Graham Robb's column in the Journal May 2021

Graham Robb's column in the Journal May 2021

20/05/2021

My firm advertised a job recently, which interested numerous local candidates. However, the weekend after the hugely successful election results for Conservatives in the North of England, I returned to work to find my in-box littered with applicants from London.

This demonstrates a breakthrough in the way professionals in the City are starting to look at our region. The levelling-up agenda is something that people around the UK understand, and they know it is going on in the North East.

There is every reason to believe the ‘brain drain’ can be staunched. The Government is making a real attempt to do so, and just last Friday Boris Johnson was on the record explaining that his hope is the massive Treasury campus in Darlington would not just see officials re-deployed from London but the recruitment and training of skilled workers from the North East. By the way, Boris Johnson is now a regular visitor here, so much so that voters in the South might start to ask questions. In the last two years I can count around ten visits – one every couple of months. Apart from Tony Blair, who had a constituency here, I can’t think of any Prime Minister in my lifetime who has paid us more attention.

Which brings me to the new political landscape of the region. Keir Starmer has not proved the type of Labour leader that can inspire North East voters. Labour’s loss of Northumberland Council, the Hartlepool by-election, the end of a Labour majority in County Durham, and the fact that in South Shields and Sunderland numerous seats switched to the Conservatives, all provide real world evidence that Conservative values of enterprise, hard work, positivity and opportunity chime with the North East electorate in 2021, compared with the stale, negative and divisive values of socialism, especially the metropolitan, woke, brand of socialism on offer from the current Labour Party.

Labour lost its support in the North East for many reasons, the three ‘B’s’ among them: Boris, Brexit and Ben.

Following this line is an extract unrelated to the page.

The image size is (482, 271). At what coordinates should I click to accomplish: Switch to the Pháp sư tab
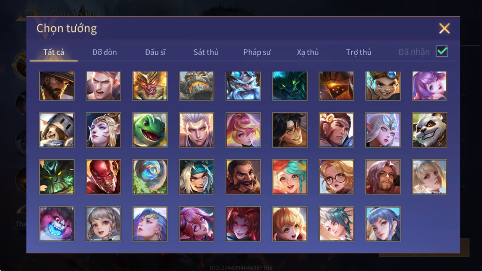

Boris connects with voters, it is true that he inspires hatred from his enemies, but this causes them to get personal and waste their energy on playing the man not the ball. Last month, instead of discussing the common-sense policies that people want, Boris’ critics just talked about decorations in Downing Street. Meanwhile Boris is offering Freeports, new rail lines, Treasury jobs, vaccines, and is connecting in person with voters in our region.

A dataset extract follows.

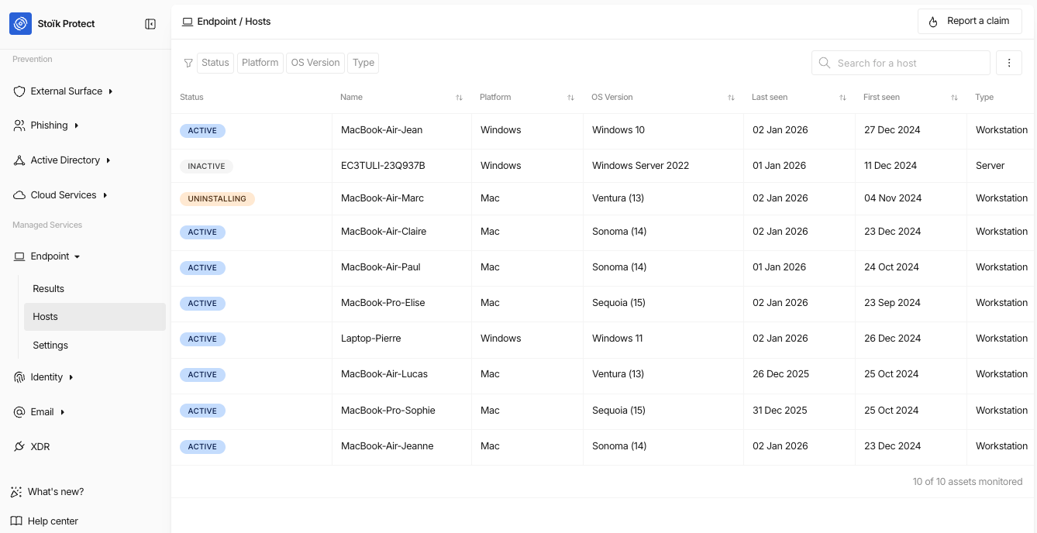Click the filter funnel icon

click(188, 63)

Next there is Brexit, apart from Newcastle all our region voted for Brexit. I voted remain, but quickly realised that the voters’ verdict needs to be respected. Boris has started to demonstrate the advantages of Brexit at a time that his Labour opponents can’t even bring themselves to utter the word. ‘Ignore Brexit’ is the mantra of the opposition, but Boris is saying to the North East, ‘you made the right decision, let’s make it work’. The vaccine programme, which was delivered after the break from the EU’s EMA, has proved to everybody there are advantages to Brexit, just as Freeports and local content requirements for big infrastructure programmes will prove advantageous to some business sectors

Finally, there is Ben, as in Ben Houchen. Ben, who I have the privilege of working with as a member of various public boards in Tees Valley, has demonstrated that confident hard working Conservatives do have something to offer. His success is seen by the public in every area of the country. Given he has made such a difference here, previous Labour voters elsewhere felt confident in switching to the Conservatives. Even soft left commentators, like Will Hutton of the Observer, were willing to say out loud that Ben’s approach “has imagination, verve and a vision” and that “Houchenism is a threat to Thatcherites, Blairites and Corbynites alike. It could even win 73% of the vote across Britain.”

The reaction of Labour to this defeat is inglorious and ugly. Some Labour supporters have written to this newspaper calling Hartlepool voters stupid, elsewhere one senior Labour Councillor said “the voters have let us down.”

Sir Kier Starmer was rattled too, he promised to take "full responsibility" himself. Then he had moved Angela Rayner. Given Labour's lack of ability to reach out to northern voters, it didn't seem logical to pick on a northern working-class woman. Will people of the left ever understand the personal popularity of Boris Johnson? As commentator Iain Dale said: “In 2008 Ken Livingstone underestimated him and in 2012, and lived to regret it. Labour have done this at every election since. They sneer at people who vote for him without trying to understand why. "It's not us, it's you," they seem to be saying to voters.”

I have spent years fighting for the Conservative cause in the North East, I got used to coming up against people who were naturally Conservative in their thinking but unwilling to break with generations of cultural support for Labour. Now, most of the last bastions of solid Labour support have fallen and the North East will be forever contested by national political leaders. We will all benefit as a result and not taken for granted again.

Footnote: Readers will be pleased to read that I intend to appoint a candidate from the North East to the vacancy I advertised!